Our Supreme Court of Canada, the highest court in the land, in a daring move, extended the boundaries of what is permissible in lower courts when it comes to testing the constitutionality of our laws:
The Supreme Court of Canada did much more than strike down three prostitution laws on Friday. It set down a major change to the way lower courts can revisit precedents by the Supreme Court.
The article by Sean Fine in the Globe & Mail is very well written, and worth reading by every thinking Canadian.
One of the first legal textbooks I ever read was Learning the Law by Glanville Williams. An unabashedly practical how-to book for beginning lawyers, Williams wrote in his foreword that he was following in the tradition of other older books:
The chief aim of these old works was to give advice on books to read, though some also concerned themselves with such matters as the number of hours reading that should be done in a day, legal abbreviations, amusements suitable for the lawyer (archery, leaping, riding, bowling and fishing were among the recommendations), and the value of keeping a sort of “Where is it?” notebook known as a commonplace book.

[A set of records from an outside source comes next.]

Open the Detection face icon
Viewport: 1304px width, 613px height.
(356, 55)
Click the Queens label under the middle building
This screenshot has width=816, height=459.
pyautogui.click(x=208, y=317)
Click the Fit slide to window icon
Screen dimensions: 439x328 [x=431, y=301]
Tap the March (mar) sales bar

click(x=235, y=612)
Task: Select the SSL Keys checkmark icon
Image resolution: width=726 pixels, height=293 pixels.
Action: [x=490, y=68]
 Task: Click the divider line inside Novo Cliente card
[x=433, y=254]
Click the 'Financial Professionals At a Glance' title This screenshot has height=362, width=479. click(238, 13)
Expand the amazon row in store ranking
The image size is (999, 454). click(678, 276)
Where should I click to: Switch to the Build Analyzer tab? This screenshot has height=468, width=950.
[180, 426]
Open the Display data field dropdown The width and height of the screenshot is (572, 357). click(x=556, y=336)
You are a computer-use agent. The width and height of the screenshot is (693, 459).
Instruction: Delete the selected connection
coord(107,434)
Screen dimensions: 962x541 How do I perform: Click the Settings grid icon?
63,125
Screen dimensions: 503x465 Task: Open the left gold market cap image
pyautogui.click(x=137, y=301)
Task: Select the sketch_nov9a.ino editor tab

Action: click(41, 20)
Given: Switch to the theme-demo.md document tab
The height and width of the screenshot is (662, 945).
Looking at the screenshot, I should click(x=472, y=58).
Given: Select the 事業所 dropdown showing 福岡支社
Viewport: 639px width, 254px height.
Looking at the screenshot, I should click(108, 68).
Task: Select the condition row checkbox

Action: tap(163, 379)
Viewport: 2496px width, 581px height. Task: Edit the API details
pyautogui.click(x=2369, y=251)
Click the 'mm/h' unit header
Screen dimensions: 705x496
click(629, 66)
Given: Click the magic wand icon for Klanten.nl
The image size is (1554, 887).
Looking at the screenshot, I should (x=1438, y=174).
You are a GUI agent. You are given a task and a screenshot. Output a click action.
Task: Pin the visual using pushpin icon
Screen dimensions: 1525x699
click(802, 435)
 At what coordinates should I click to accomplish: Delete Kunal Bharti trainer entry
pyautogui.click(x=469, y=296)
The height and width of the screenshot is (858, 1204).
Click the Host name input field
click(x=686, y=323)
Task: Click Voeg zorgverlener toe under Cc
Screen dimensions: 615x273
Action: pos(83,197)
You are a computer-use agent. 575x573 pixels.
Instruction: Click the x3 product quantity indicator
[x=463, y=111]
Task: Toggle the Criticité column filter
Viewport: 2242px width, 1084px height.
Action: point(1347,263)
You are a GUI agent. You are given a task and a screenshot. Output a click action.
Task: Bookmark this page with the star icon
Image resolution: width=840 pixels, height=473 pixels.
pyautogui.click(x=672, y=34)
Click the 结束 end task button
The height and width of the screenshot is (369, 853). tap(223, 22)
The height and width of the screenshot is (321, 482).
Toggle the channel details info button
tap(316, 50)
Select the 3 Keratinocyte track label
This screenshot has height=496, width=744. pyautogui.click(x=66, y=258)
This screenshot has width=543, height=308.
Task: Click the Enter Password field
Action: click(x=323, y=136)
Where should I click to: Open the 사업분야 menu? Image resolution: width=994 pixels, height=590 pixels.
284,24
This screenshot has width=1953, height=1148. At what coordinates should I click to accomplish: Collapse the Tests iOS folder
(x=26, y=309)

What is very clear is that each and every lawyer should read this latest judgment by the Supreme Court of Canada. It amounts to a magnificent gift to all Canadians (and especially to Canadian lawyers), by very firmly carving out new territory for the lower courts in the land to explore.
After giving advice to would-be barristers (England has the two-class lawyer system, of solicitors – who deal directly with clients – and barristers – who are retained by solicitors to plead cases in court):
One can, perhaps, put this last point higher, and say that if a would-be barrister can be stopped from entering this profession, it is in his own interest what he should be stopped. If he is the sort who is stoppable, he is the sort who will fail. It is only those who cannot be dissuaded who can safely be left to make the attempt.
Williams goes on to give an example of one lawyer who adopted a method that impressed his clients no end:
There is an old tale of a solicitor who won great renown for his deep knowledge of the law. His secret was this. He had had three copies of Every Man’s Own Lawyer bound to resemble law reports and lettered respectively “3 Meeson and Welsby,” “1 Term Reports” and “7 Manning and Granger.” When a client propounded a legal qustion, the solicitor would ring for his clerk and say: “Bring me 3 Meeson and Welsby,” or “! Term Reprots,” or “7 Manning and Granger.” When the volume came he would gravely look up a point and then say triumphantly: “Ah! here it is! I thought so. The very authority we wanted.” The solicitor was not such a fraud as a layman hearing this story might think. At least he knew his way around that particular book better than his clients did.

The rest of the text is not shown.